Au Népal, décombres et du temps perdu

le
0

Si le Népal est 184e au dernier classement FIFA, c'est à cause d'un sacré temps perdu. Dix ans de désamour public à la suite d'un accident qui coûta la vie à 93 personnes lors d'une finale de Coupe en 1988. La faute à une foutue tempête de grêle.
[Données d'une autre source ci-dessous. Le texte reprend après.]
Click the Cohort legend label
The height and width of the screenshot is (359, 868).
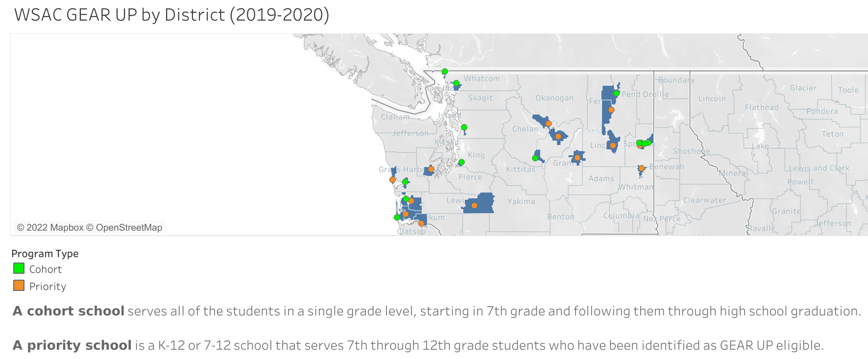coord(46,269)
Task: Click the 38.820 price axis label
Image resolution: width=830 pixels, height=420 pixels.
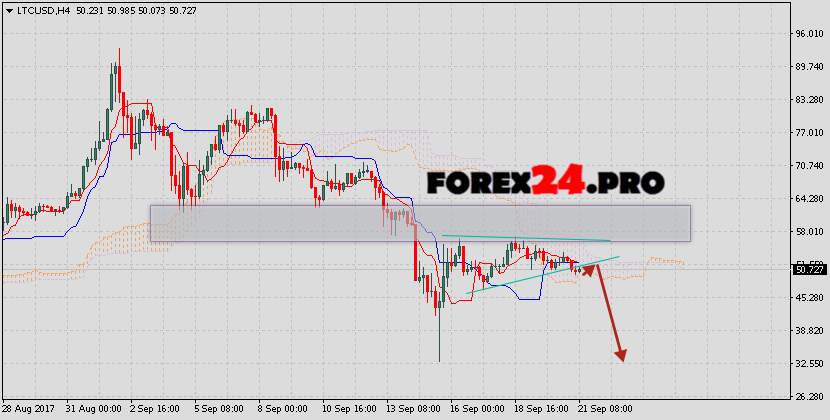Action: click(807, 330)
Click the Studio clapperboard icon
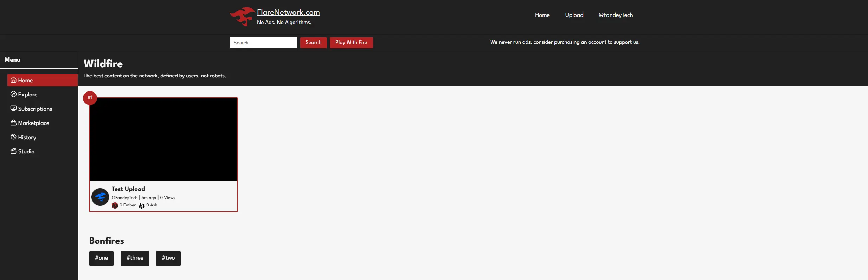 click(13, 151)
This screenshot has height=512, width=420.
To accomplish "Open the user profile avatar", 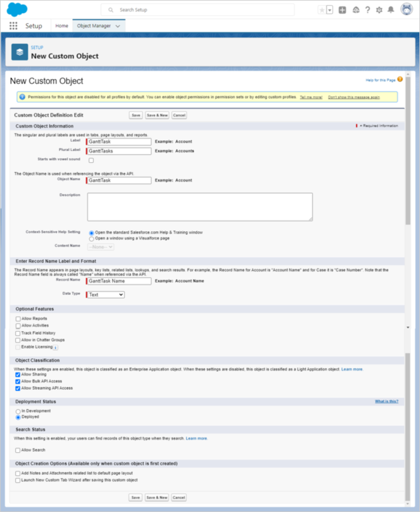I will [x=407, y=10].
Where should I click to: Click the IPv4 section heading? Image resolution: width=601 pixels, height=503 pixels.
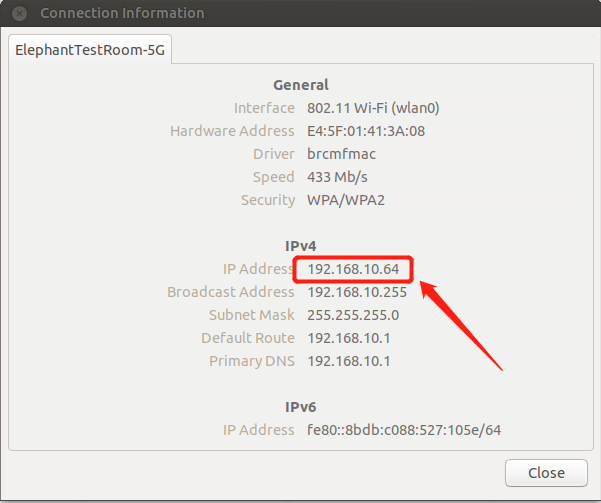pyautogui.click(x=300, y=246)
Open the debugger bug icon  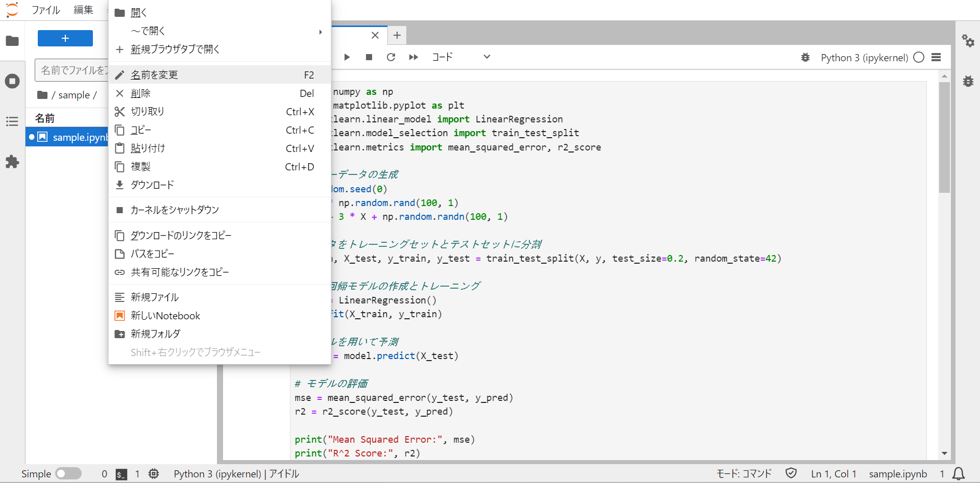point(805,58)
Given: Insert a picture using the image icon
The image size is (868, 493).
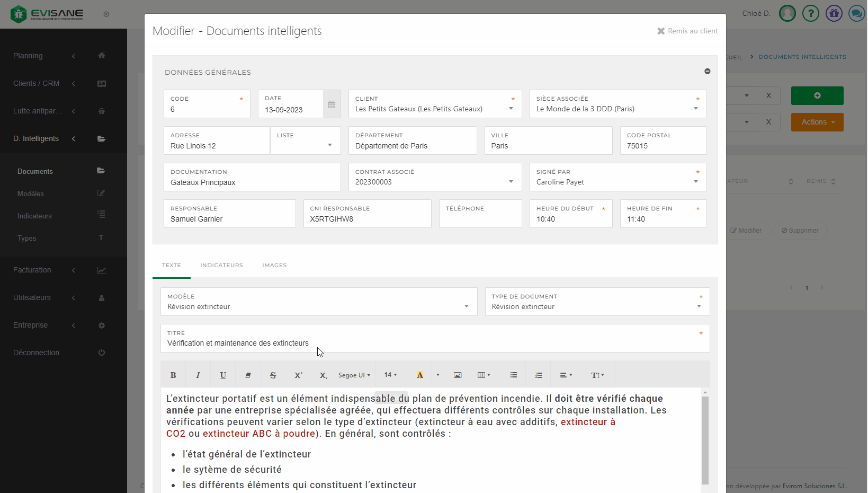Looking at the screenshot, I should coord(458,375).
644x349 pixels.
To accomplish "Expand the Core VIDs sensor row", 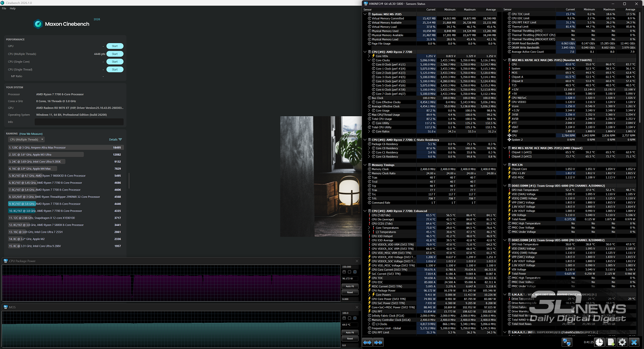I will pyautogui.click(x=369, y=56).
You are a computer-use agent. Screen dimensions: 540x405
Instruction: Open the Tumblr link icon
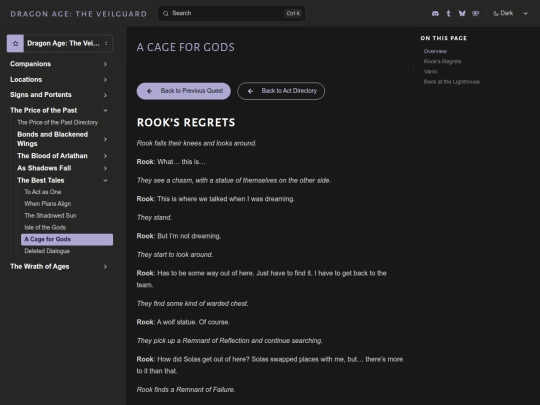click(448, 13)
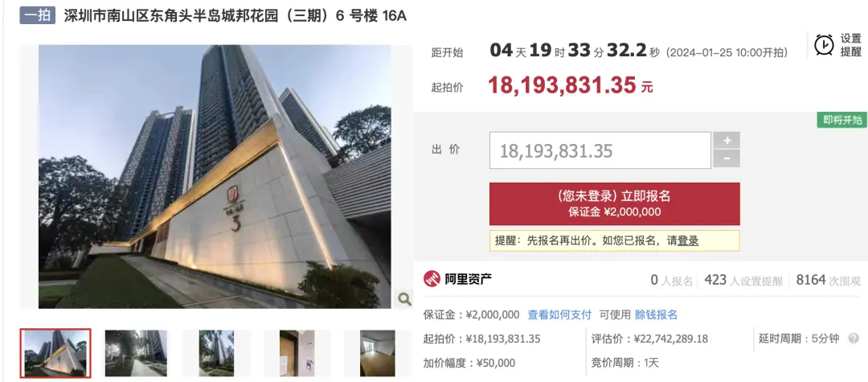
Task: Click the bid price input field
Action: pyautogui.click(x=600, y=150)
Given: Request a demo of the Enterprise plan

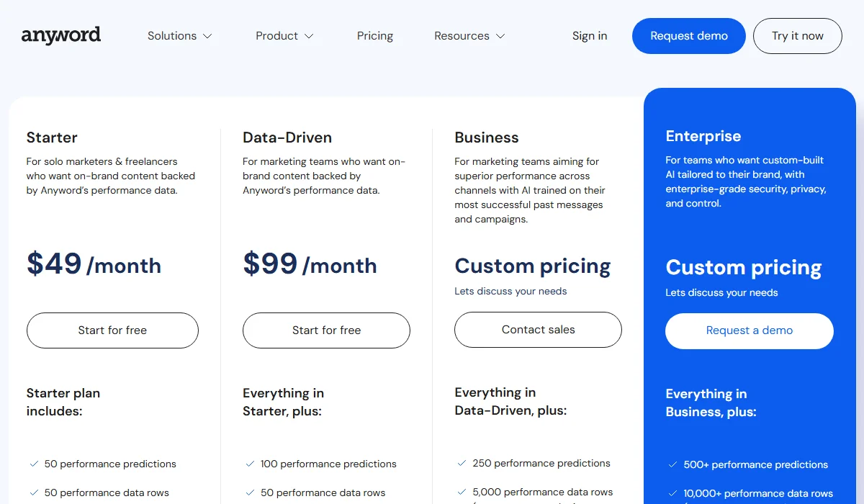Looking at the screenshot, I should [749, 330].
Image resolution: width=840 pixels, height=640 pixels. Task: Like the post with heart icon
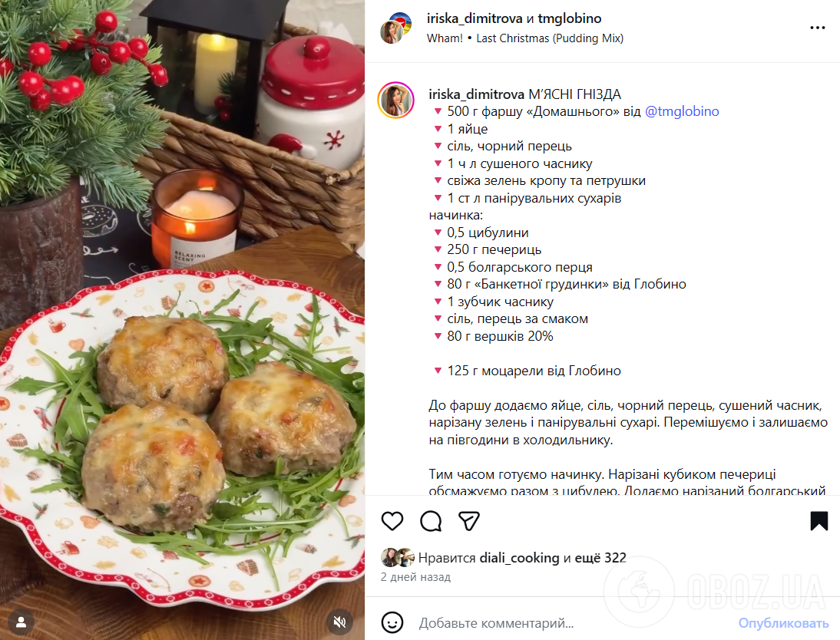tap(392, 520)
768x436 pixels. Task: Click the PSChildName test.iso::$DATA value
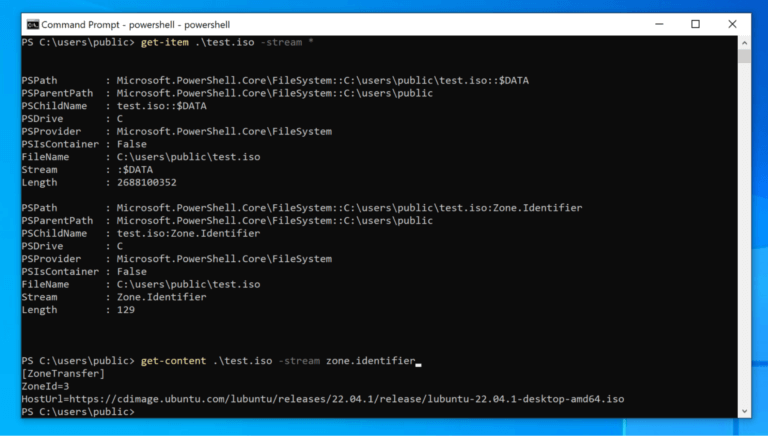click(x=161, y=105)
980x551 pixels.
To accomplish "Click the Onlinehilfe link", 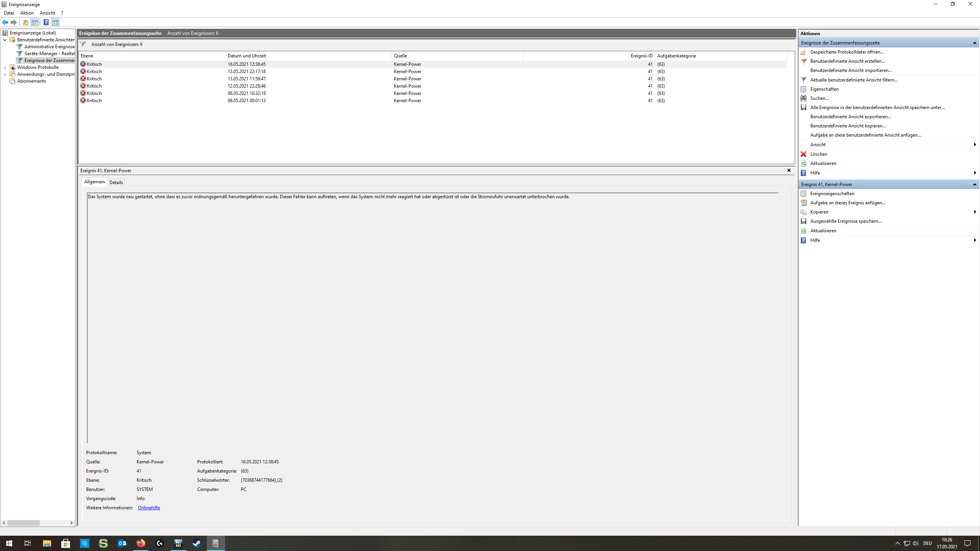I will point(149,508).
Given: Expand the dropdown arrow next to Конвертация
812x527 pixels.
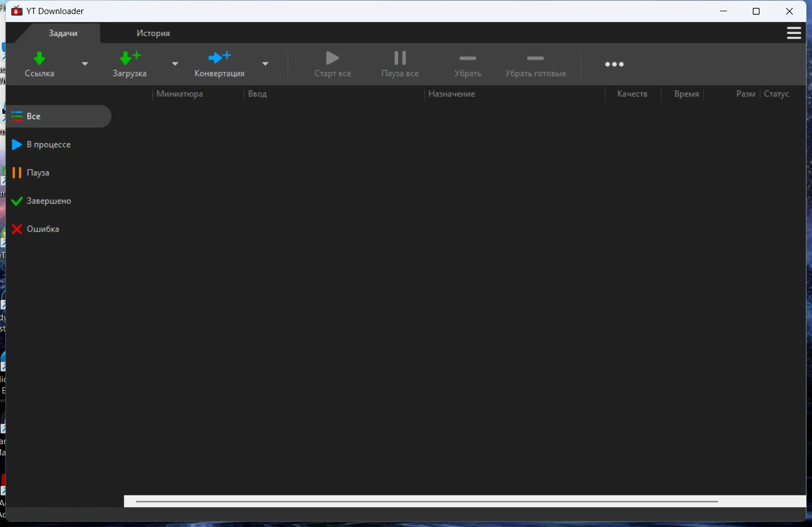Looking at the screenshot, I should click(x=266, y=64).
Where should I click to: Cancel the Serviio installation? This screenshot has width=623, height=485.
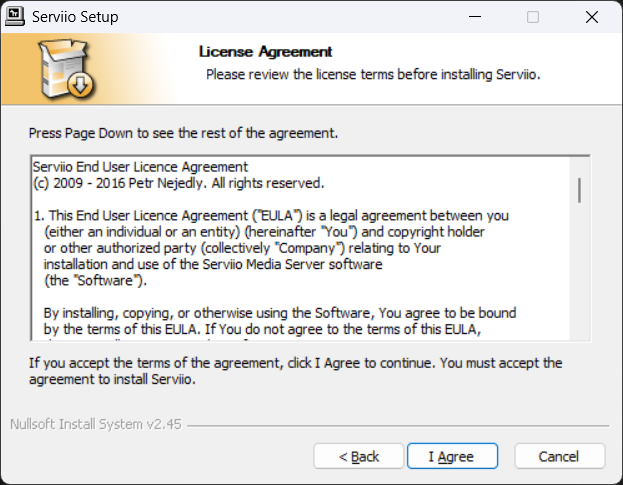pyautogui.click(x=559, y=456)
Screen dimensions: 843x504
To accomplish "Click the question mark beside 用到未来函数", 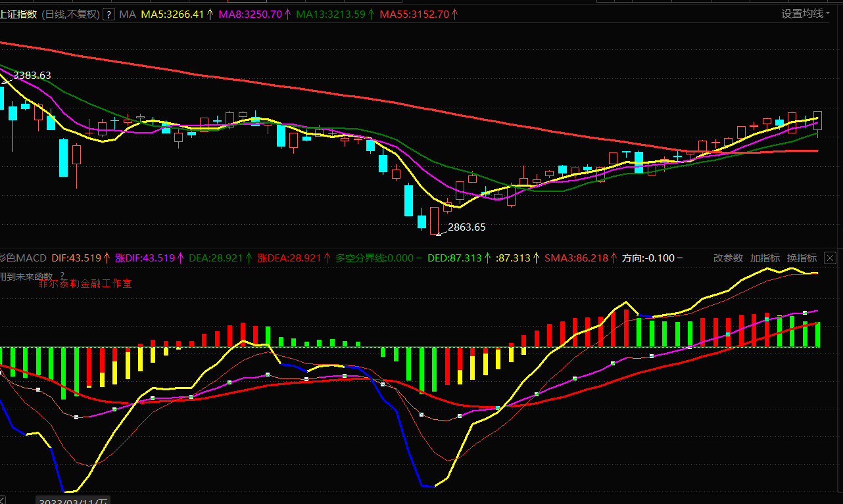I will pos(62,276).
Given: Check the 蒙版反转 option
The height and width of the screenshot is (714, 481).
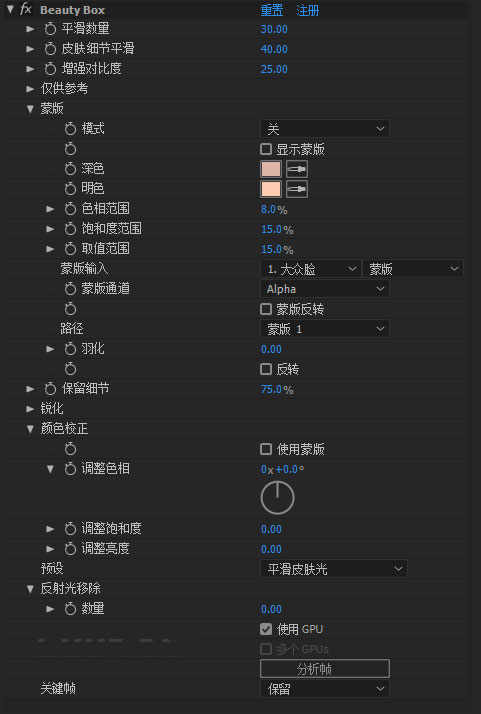Looking at the screenshot, I should pyautogui.click(x=266, y=310).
Au Népal, une croyance populaire veut que l'on reste chez soi le samedi. Et pour cause, c'est un jour maudit. Là où, en Europe, les enfants partent jouer dans les parcs et ne sortent les gilets que pour délimiter les poteaux de cages fictives, au pays des sherpas, on se terre. Le samedi est en effet placé sous le signe de la planète Saturne, qui, dans la mythologie hindou, possède de puissants pouvoirs maléfiques. Pourtant, ce samedi 12 mars 1988, le stade Dasarath Rangasala est rempli. "J'avais dit à ma famille de ne pas sortir le samedi. Les anciens comprennent cela et ils ne sortent pas", avait prévenu Maya Laxmi Vaidya entre deux mèches de ses cheveux blancs. Son petit fils de 12 ans est mort, ce jour-là, apprendra-t-elle des pompiers dans les couloirs de l'hôpital de Bir, après la catastrophe. 93 morts. 100 blessés. Le quatrième désastre le plus meurtrier dans un stade de football, juste derrière Hillsborough et ses 96 victimes. Et un stade autour duquel le Népal a construit son histoire.

Goulot d'étranglement


La journée s'annonçait pourtant belle. Au réveil cependant, une trentaine d'hommes ouvrent leurs volets avec plus de pression que les autres. Il s'agit des joueurs des deux équipes qui s'affrontent le soir même en finale du Tribhuvan Challenge Shield Cup : les Népalais de l'Entreprise de cigarettes Janakpur et l'Armée de Libération du Bangladesh. Le soleil domine jusqu'au déjeuner, mais en milieu d'après-midi, le temps se couvre. Des nuages qui couvaient de l'autre côté de l'Himalaya traversent les cimes pour venir souffler les neiges éternelles népalaises, alors que les tempêtes, rares en cette période de l'année, se font puissantes lorsqu'elles explosent. Dans la vallée de Katmandou, des arbres ploient sous l'effet des vents qui soufflent à 80km/h et chutent sur les lignes téléphoniques, coupant le réseau local. Le coup d'envoi est donné à l'heure, le stade est plein à craquer, les 30 000 spectateurs scrutent le ciel avec inquiétude : quelque chose va péter, et ce n'est pas que l'orage.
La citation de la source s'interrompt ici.